Les justifications que trouvent notre Ego pour nous renforcer
dans l'entropie, dans la lascivité, dans la paresse..., sont précisément
les arguments appelés sophismes de distraction, c'està-
dire, des mots pour éluder la question de savoir pourquoi nous
n'aidons pas le Règne animal ; nous cherchons alors des arguments
bon marché du style : avant d'aider un animal je préfère
aider un enfant.

Mais si on demande à ces personnes : Parrainez-vous un enfant
du Tiers-Monde ? Il est possible qu'ils nous répondent que
non. Pourquoi parler de choses que l'on ne fait pas ? Pourquoi
prêcher ce que l'on ne fait pas ?

Q. Il existe dans tous pays beaucoup de sociétés protectrices
des animaux. Il y a des institutions internationales comme
Greenpeace que tout monde connaît, et dans celles-ci comme
dans beaucoup d'autres, il y a des gens qui se consacrent presque
24 heures sur 24 à veiller sur les animaux, parfois même au
risque de leur propre vie pour défendre une pauvre baleine, ou
des phoques, etc. Nous aimerions savoir comment la Divinité
voit ce travail désintéressé à l'égard de nos petits frères, les
animaux.

R. Il est indubitable que tous nos actes ont une répercussion.
Nos actes positifs ont une répercussion dharmique, nos actes
négatifs ont une répercussion karmique. Si une personne se consacre
à veiller sur le milieu naturel, à veiller sur les forêts, à veiller
sur les animaux, donc indiscutablement elle développe des valeurs
qui correspondent à l'Essence, qui correspondent à l'Être.
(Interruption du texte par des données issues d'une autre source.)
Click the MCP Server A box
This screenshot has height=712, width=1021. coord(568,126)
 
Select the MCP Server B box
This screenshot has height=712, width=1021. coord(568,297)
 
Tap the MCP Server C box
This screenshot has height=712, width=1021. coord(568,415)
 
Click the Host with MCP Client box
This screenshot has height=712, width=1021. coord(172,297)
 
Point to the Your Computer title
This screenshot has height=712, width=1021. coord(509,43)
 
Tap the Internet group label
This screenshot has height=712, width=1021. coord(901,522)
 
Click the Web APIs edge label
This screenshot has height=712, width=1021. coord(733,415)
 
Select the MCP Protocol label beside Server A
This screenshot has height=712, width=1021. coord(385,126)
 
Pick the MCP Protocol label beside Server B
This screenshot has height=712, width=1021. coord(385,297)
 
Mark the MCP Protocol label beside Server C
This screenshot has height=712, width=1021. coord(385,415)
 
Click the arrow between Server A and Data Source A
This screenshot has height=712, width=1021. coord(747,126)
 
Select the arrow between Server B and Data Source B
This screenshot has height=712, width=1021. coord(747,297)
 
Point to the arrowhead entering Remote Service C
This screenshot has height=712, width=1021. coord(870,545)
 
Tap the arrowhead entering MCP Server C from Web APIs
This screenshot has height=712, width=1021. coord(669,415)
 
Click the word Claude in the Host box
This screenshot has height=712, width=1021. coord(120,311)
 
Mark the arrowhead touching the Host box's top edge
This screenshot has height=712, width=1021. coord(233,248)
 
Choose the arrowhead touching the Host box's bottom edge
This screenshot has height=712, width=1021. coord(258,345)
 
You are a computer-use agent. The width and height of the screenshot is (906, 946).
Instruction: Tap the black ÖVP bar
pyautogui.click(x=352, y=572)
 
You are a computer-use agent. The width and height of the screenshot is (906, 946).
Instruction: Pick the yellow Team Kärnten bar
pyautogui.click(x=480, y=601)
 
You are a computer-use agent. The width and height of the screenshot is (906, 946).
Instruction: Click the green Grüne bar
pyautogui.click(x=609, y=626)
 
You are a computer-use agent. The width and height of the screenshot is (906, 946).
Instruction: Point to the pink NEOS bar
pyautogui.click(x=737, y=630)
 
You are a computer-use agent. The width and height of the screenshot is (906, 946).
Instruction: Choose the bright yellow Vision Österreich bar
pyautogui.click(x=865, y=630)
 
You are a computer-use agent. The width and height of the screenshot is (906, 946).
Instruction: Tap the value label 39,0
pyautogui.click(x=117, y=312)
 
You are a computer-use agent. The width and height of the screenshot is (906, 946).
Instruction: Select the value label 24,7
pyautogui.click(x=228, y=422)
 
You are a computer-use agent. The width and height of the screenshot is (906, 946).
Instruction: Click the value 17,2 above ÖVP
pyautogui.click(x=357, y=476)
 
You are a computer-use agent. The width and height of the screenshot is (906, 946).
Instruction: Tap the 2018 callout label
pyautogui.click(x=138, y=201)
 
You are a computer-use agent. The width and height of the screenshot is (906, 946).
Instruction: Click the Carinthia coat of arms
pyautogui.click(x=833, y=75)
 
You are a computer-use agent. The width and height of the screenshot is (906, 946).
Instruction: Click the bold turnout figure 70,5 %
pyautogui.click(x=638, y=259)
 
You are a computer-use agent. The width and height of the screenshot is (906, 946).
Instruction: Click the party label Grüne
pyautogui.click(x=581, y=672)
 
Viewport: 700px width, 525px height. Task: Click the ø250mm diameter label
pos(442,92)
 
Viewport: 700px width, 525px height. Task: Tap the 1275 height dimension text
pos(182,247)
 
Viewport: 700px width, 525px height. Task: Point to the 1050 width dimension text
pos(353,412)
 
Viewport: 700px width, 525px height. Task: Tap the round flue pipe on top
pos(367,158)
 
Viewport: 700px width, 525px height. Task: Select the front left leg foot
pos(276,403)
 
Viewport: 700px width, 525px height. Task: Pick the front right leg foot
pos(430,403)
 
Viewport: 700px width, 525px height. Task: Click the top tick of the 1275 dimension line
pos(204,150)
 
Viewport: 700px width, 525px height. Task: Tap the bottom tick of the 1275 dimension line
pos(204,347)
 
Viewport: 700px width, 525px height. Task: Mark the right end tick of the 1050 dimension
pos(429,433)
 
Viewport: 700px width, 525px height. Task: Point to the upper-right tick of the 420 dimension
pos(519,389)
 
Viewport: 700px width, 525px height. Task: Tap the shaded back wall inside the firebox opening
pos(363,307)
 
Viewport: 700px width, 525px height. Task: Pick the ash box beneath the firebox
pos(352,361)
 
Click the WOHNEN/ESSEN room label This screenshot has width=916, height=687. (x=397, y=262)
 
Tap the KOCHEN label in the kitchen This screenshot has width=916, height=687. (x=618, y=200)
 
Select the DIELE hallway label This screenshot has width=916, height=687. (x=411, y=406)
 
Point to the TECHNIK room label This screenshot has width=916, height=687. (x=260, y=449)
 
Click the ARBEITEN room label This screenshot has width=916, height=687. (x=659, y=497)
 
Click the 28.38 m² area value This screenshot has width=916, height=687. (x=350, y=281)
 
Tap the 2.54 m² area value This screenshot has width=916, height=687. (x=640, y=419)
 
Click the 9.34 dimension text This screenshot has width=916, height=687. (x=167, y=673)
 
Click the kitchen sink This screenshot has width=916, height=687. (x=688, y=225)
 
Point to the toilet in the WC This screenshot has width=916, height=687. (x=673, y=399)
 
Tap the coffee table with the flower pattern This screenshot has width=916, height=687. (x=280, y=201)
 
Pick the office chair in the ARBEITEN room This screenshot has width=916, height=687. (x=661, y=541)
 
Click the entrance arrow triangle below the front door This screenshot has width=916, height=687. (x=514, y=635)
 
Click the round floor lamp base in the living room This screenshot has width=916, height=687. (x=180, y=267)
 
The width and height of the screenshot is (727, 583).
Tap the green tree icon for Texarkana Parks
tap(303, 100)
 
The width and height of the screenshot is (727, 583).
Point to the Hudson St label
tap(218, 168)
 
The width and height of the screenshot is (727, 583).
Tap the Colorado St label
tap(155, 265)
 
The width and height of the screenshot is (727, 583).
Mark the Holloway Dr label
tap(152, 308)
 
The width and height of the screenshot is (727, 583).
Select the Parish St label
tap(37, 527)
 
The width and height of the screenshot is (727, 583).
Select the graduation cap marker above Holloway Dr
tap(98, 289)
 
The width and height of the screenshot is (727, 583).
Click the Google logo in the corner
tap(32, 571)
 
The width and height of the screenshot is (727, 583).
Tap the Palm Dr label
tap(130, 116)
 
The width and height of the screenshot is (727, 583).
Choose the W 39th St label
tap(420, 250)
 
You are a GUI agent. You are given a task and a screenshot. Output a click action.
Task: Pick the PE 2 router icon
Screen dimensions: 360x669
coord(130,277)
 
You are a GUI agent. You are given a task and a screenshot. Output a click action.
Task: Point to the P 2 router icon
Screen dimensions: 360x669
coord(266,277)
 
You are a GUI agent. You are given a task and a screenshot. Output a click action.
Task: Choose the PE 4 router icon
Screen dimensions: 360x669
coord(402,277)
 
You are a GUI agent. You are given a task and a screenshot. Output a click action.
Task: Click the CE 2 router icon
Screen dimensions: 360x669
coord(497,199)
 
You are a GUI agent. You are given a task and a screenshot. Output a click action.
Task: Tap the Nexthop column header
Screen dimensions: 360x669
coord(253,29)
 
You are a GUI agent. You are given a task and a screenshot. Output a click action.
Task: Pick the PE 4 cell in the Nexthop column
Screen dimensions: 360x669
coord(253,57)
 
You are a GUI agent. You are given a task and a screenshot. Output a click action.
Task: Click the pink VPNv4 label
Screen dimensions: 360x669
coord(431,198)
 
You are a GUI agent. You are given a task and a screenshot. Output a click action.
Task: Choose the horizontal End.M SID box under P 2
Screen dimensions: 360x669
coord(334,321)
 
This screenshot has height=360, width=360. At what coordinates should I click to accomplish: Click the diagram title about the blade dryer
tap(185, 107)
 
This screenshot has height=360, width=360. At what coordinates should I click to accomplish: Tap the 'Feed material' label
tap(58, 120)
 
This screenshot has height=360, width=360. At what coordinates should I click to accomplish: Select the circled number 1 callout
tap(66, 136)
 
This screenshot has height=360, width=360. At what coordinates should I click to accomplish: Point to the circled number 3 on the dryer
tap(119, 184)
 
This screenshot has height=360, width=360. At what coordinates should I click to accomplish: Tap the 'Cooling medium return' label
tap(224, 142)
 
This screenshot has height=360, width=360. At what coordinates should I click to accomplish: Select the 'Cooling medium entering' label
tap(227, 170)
Il est indubitable que tout ce que fait une personne qui se sacrifie
intensément au risque et péril de sa vie afin de veiller sur les animaux,
sur les forêts ne passe pas inaperçu aux yeux de la Grande
Loi et dans cette même existence ou dans une existence future,
cette personne sera payée avec du dharma relatif au bonheur. Le
bonheur est le paiement que donne la Loi aux faveurs de type
moral que nous faisons à d'autres êtres humains ou aux créatures
élémentales. Alors, cette personne naîtra dans un très beau
lieu, aura une famille qui va beaucoup l'aimer, elle sera entourée
d'excellents amis, aura des petits animaux qui vont l'aimer, qui
la chercheront toujours pour des câlins ou pour lui faire des câlins...

C'est ainsi que la Loi paie ces faveurs que nous faisons à
la bénie Déesse Mère du Monde. Si nous développions tous plus
amplement le chaccra du coeur dans notre vie, nous aurions tous
un animal, un animal domestique pour veiller sur lui, et pour
l'aider dans son processus évolutif. Ce qui se passe, c'est que l'on
n'a pas encore compris l'enseignement en profondeur et que l'on
n'est pas arrivé à un niveau d'attendrissement du coeur et donc,
il est regrettable que le peuple gnostique marche lentement dans
cette voie. Il faut que nous développions plus la charité...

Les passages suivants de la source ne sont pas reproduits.